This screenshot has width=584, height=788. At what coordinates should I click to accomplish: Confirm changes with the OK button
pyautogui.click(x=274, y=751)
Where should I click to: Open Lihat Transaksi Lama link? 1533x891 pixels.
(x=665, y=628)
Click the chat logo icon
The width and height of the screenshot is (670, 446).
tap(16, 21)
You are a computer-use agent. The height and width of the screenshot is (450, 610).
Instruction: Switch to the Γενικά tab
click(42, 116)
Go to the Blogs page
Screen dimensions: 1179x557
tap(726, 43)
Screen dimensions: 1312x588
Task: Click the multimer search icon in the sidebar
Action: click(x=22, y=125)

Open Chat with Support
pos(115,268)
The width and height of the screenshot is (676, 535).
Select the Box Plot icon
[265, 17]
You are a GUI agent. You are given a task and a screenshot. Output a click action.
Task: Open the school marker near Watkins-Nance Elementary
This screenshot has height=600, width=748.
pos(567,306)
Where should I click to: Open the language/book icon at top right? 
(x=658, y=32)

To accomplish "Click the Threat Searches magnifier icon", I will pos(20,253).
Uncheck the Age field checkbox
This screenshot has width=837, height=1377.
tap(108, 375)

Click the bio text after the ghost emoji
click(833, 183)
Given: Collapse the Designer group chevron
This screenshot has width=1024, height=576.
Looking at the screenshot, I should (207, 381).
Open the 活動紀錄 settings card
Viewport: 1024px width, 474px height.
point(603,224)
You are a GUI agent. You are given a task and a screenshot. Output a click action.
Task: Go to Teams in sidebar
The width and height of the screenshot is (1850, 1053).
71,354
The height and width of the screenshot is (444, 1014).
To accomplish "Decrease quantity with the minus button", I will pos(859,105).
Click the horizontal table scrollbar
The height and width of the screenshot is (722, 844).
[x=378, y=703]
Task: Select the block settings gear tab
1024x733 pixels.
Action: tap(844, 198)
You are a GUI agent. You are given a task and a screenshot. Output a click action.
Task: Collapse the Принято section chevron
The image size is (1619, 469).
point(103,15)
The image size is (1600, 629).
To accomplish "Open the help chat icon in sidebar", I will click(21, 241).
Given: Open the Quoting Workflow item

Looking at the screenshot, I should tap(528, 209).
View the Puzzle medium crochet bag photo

▶ [EXERCISE AIM] What lines in the records contain the word "chevron"? Return each one.

▶ [TASK SOLUTION]
Given: Collapse the Designer group chevron
Task: Collapse the Принято section chevron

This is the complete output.